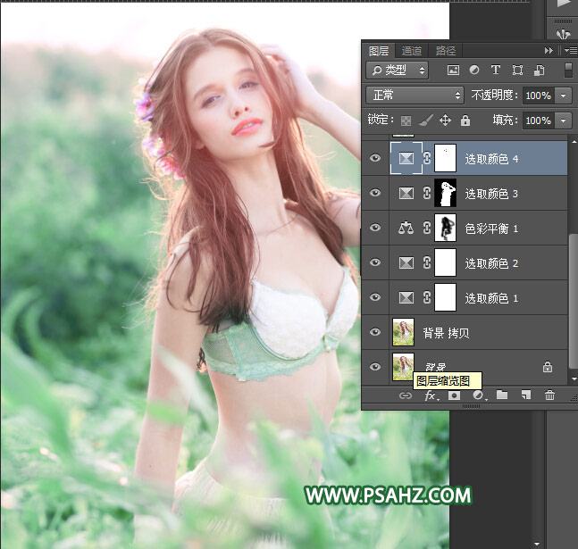Create a new layer group folder

[502, 395]
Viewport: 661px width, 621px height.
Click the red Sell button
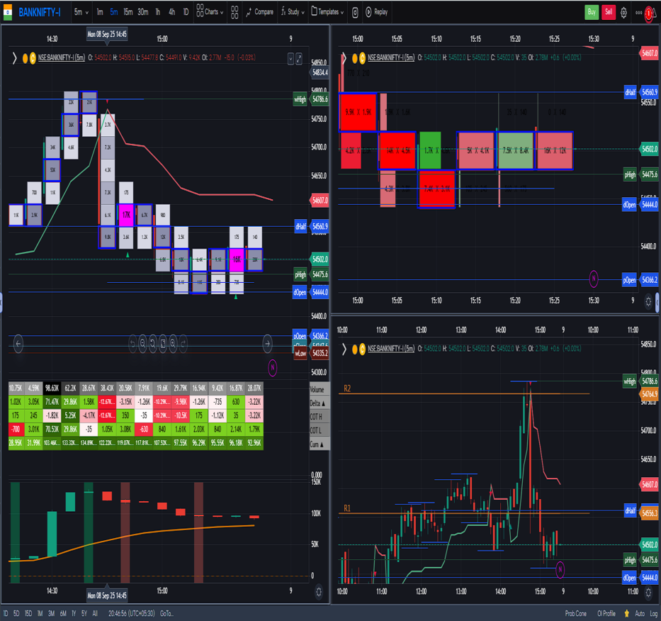pos(608,12)
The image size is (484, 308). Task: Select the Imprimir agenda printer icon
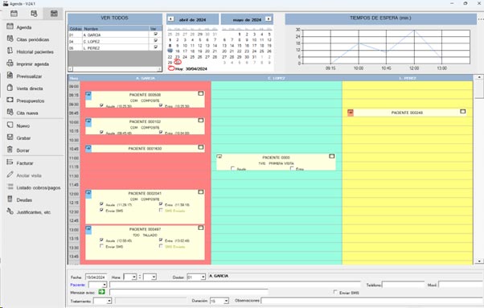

• • •

— What this task involves —
Reproduce exactly, and only, the lines from the one holding "Click the red Sell button" through the final line of the entries. Do not include the pictures.

— Finished task —
Click the red Sell button
pos(608,12)
The image size is (484, 308). Task: Select the Imprimir agenda printer icon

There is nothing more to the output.